Der Neue Merker

LIVE BY NIGHT

FilmPoster  Live by Night~1

Filmstart: 3. Februar 2017
LIVE BY NIGHT
USA  /  2016 Regie: Ben Affleck
Mit: Ben Affleck, Zoe Saldana, Sienna Miller, Elle Fanning, Chris Cooper, Brendan Gleeson u.a.

Ben Affleck zählte immer zu jenen Hollywood-Schauspielern, deren Ambitionen (vielleicht, weil er selbst spürt, dass er als Darsteller nie in die Spitzenklasse reichen wird?) weiter gingen: produzieren, schreiben, Regie führen. Und am besten doch noch die Hauptrolle spielen. Alles zusammen verwirklicht er nun in seinem Film „Live by Night“. Dass er, wie mit seinem letzten Werk „Argo“ bei der „Oscar“-Verleihung fest mitmischt, war diesmal nicht zu befürchten: Nominierungen gab es diesmal rechtens keine. Ist ja auch nur gut gemachte, aber mittelmäßige Unterhaltung geworden.

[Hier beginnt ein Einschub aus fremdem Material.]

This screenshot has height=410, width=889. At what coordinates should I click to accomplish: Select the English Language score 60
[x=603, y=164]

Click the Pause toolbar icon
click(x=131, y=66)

Ben Affleck wollte offensichtlich zweierlei: erstens einen jener Klassiker nachstellen, wie sie über die Prohibitionszeit in den USA schon oft gedreht wurden (und was optisch einen echten Nostalgie-Touch ergibt), und zweitens sich selbst als Darsteller in die Rolle eines „eiskalten Engels“ versetzen – wozu sein allzu braves Gesicht jedoch nicht wirklich taugt.

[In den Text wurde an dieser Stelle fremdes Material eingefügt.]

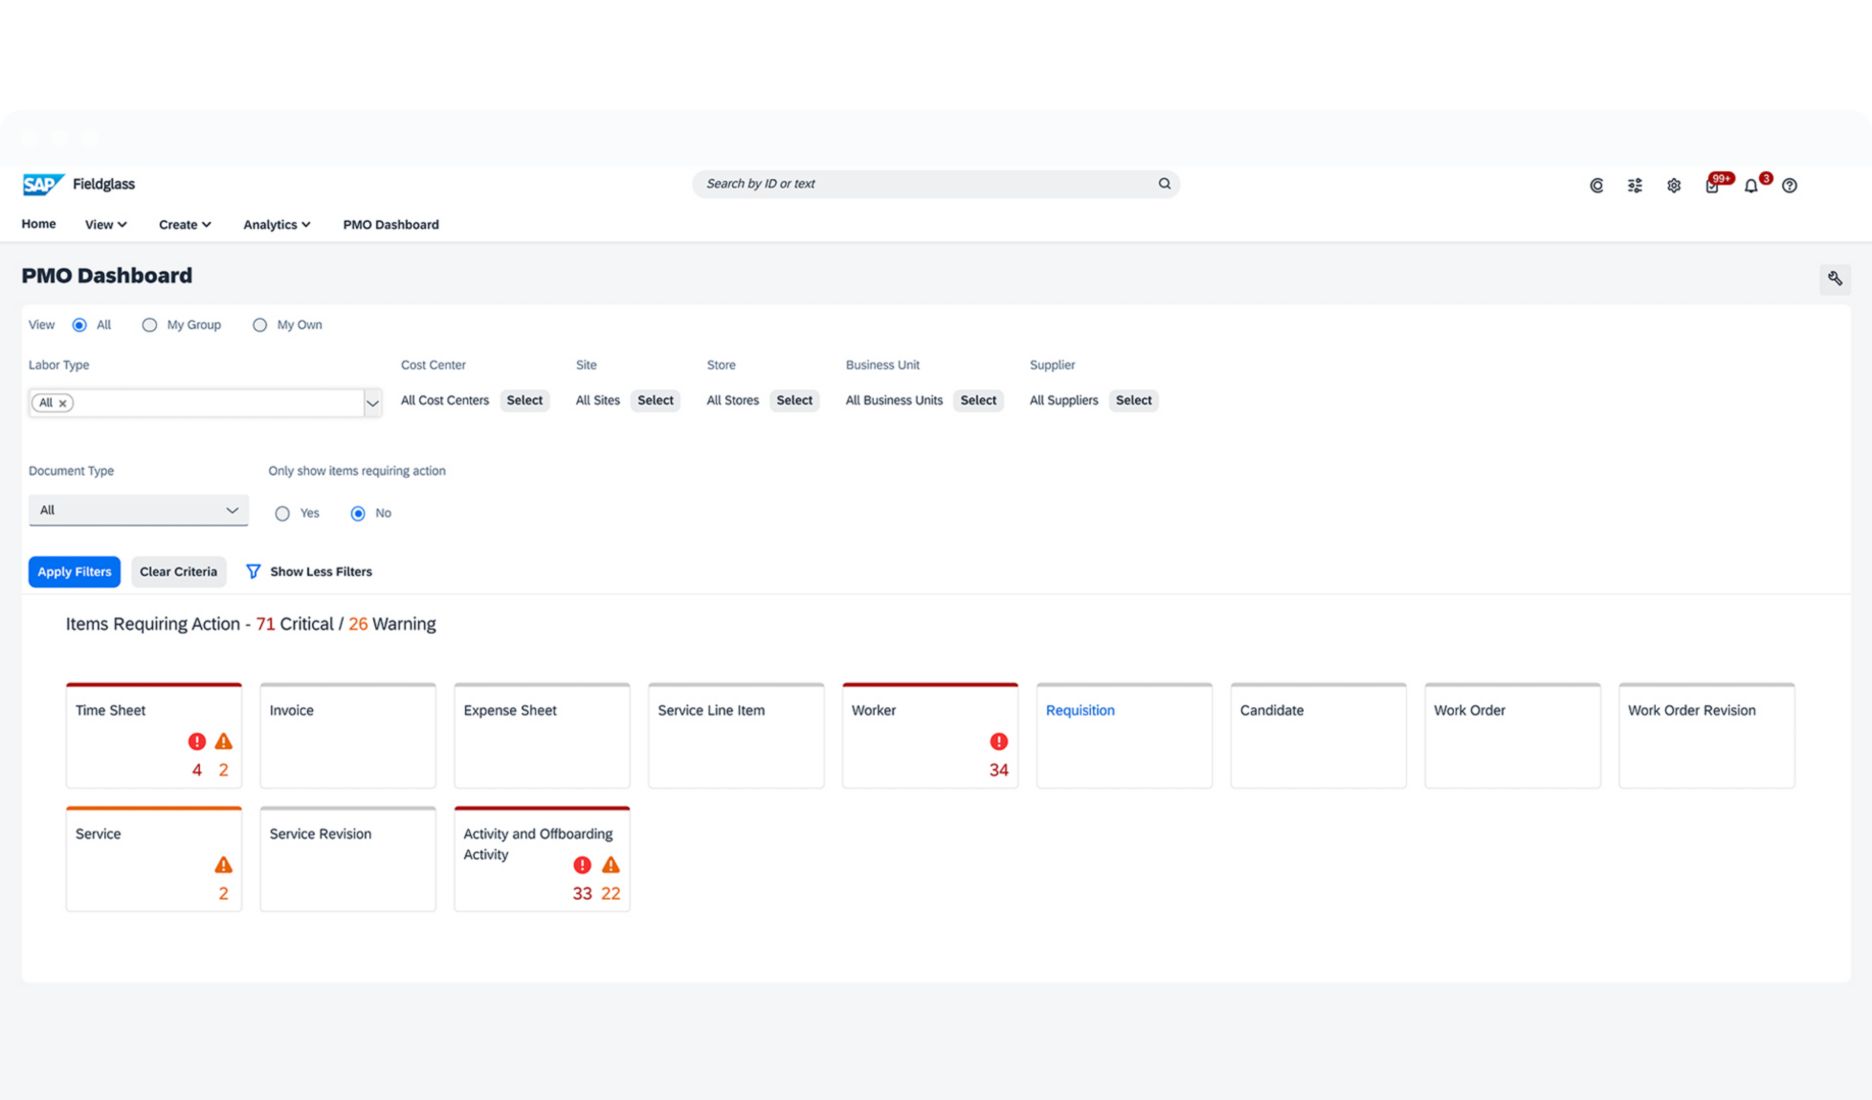1872x1100 pixels.
Task: Click the wrench configure dashboard icon
Action: point(1834,279)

Junge Männer, die Söhne von braven Vätern, zumal Polizisten sind (wieder einmal der großartige Brendan Gleeson in einem Kurzauftritt) wittern, dass auf der richtigen Seite des Gesetzes nicht das große Geld zu machen ist. Also begleitet man Joe Coughlin (Affleck) dabei, wie er bewusst die falsche wählt. Man schreibt 1926, eine Gangsterkarriere beginnt mit Einbrüchen, bevor man nach der Chef-Etage strebt.

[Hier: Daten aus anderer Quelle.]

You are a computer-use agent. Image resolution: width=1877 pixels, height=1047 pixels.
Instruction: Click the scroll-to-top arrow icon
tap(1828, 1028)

Das geht auf und ab, auch mit den Frauen seines Lebens – Emma (Sienna Miller), die Freundin eines gar nicht nachsichtigen Gangsters, Szenenwechsel von Boston in den Süden, dort die schöne Gangsterfrau Graciella (Zoe Saldana), schließlich die fanatisch in einer religiösen Sekte agierende Sheriff-Tochter Loretta (Elle Fanning) –  solch ein Damenreigen bringt schon Farbe und jede einen Handlungsstrang für sich.  

Und auch als man nach der Prohibition in andere dunkle Geschäfte umsteigen muss, ist unser Held, obwohl zwischendurch immer wieder in der Bredouille, souverän dabei – rund um Cuba kann mit Waffen verdient werden, Rum-Schmuggel tut es auch (die „Rum Runners“ waren eine Sache für sich), das Geld fließt, man wird elegant (und heiratet Graciella).

Im Mittelpunkt immer Ben Affleck, der uns glauben machen möchte, dass er imstande ist, einen Gegner, den er zum scheinbar kultivierten Gespräch trifft, in aller Ruhe aus der Hüfte zu erschießen… Er wäre halt so gern ein eiskalter Engel. Er ist es nicht. Aber als Drehbuchautor großzügig zu seinem Helden – ein halbes Happyend gibt es doch, wenn auch nur ein halbes.

Sicher, Affleck macht ordentliche Filme, wenn das ein Lob ist  – immerhin hat man es noch mit einem mittel-spannenden, schön ausgestatteten Nostalgie-Gangster-Epos zu tun, in dem ausreichend geschossen, gemordet, gebrandstiftet wird, um die Freunde des Genres zu bedienen. Nur in irgendeiner Weise innovativ ist es nicht.